Use bed cradle. This keeps heavy bed linens off feet.
* Perform passive or active assistive ROM exercises to all extremities. Exercise promotes increased venous return, prevents stiffness, and maintains muscle strength and endurance.
* Promote resistance training services. Research supports that strength training and other forms of exercise in older adults can preserve the ability to maintain independent living status and reduce risk of falling.
* Turn patient to prone or semiprone position once daily unless contraindicated. This drains bronchial tree.
* Use prophylactic antipressure devices as appropriate. This prevents tissue breakdown.
* Clean, dry, and moisturize skin as needed.
* Encourage coughing and deep-breathing exercises. These prevent buildup of secretions.

Use suction as needed.

Use incentive spirometer. This increases lung expansion. Decreased chest excursions and stasis of secretions are associated with immobility.
* Encourage liquid intake of 2000 to 3000 ml/day unless contraindicated. Liquids optimize hydration status and prevent hardening of stool.
* Initiate supplemental high-protein feedings as appropriate.

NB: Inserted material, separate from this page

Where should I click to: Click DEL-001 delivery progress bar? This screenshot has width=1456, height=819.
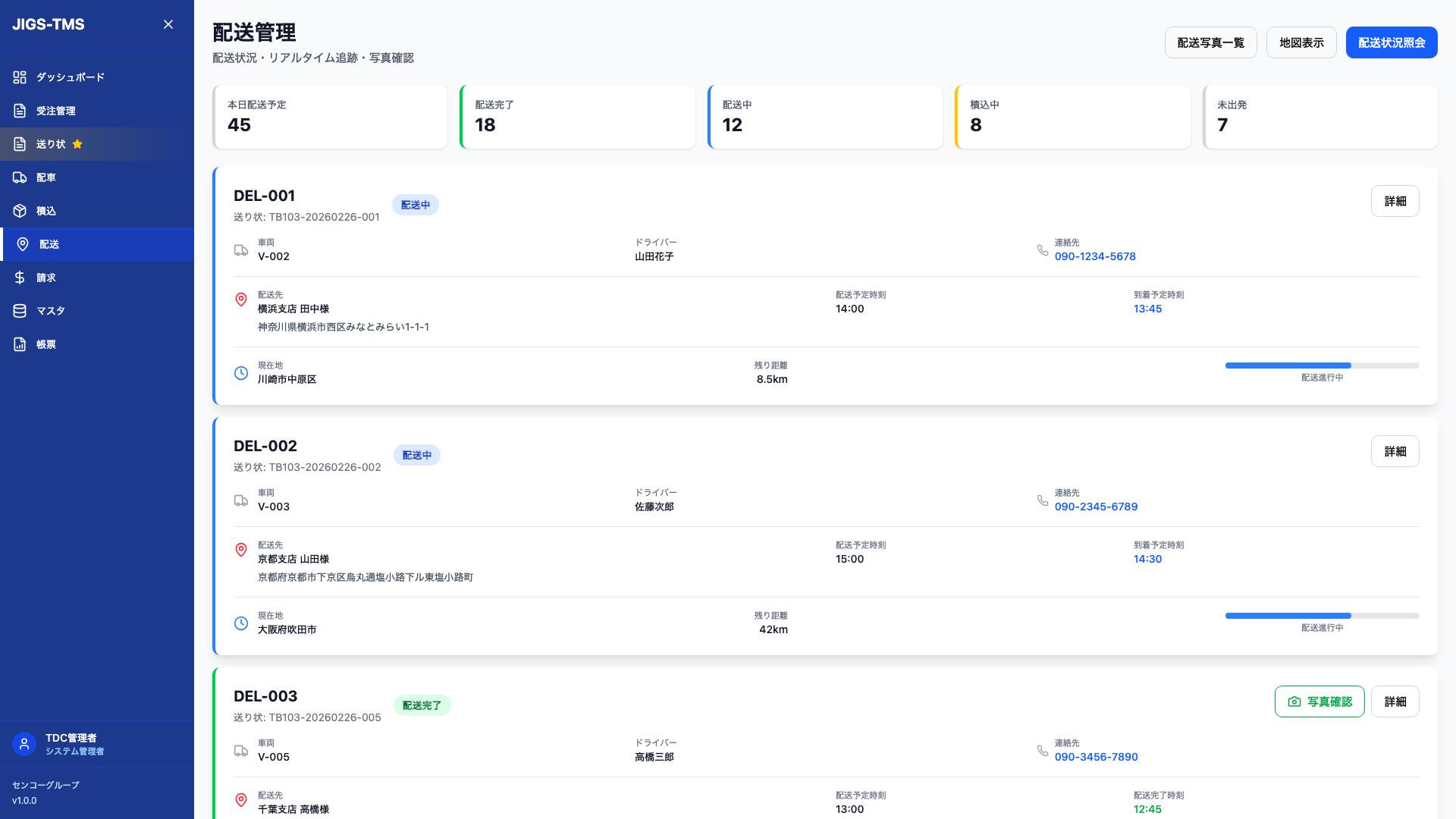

If impairment results from obesity, initiate nutritional counseling as indicated. Proper nutrition is required to maintain adequate energy level.
* Set up a bowel program (e.g., adequate fluid, foods high in bulk, physical activity, stool softeners, laxatives) as needed. Record bowel activity level.
* Administer medications as appropriate. Antispasmodic medications may reduce muscle spasms or spasticity that interfere with mobility.
* Teach energy-saving techniques. These optimize patient’s limited reserves.
* Assist patient in accepting limitations. Emphasize abilities.

Education/Continuity of Care

* Explain progressive activity to patient. Help patient or caregivers to establish reasonable and obtainable goals.
* Instruct patient or caregivers regarding hazards of immobility. Emphasize importance of measures such as position change, ROM, coughing, and exercises.
* Reinforce principles of progressive exercise, emphasizing that joints are to be exercised to the point of pain, not beyond. "No pain, no gain" is not always true!
* Instruct patient/family regarding need to make home environment safe. A safe environment is a prerequisite to improved mobility.
* Refer to multidisciplinary health team as appropriate. Physical therapists can provide specialized services.
* Encourage verbalization of feelings, strengths, weaknesses, and concerns.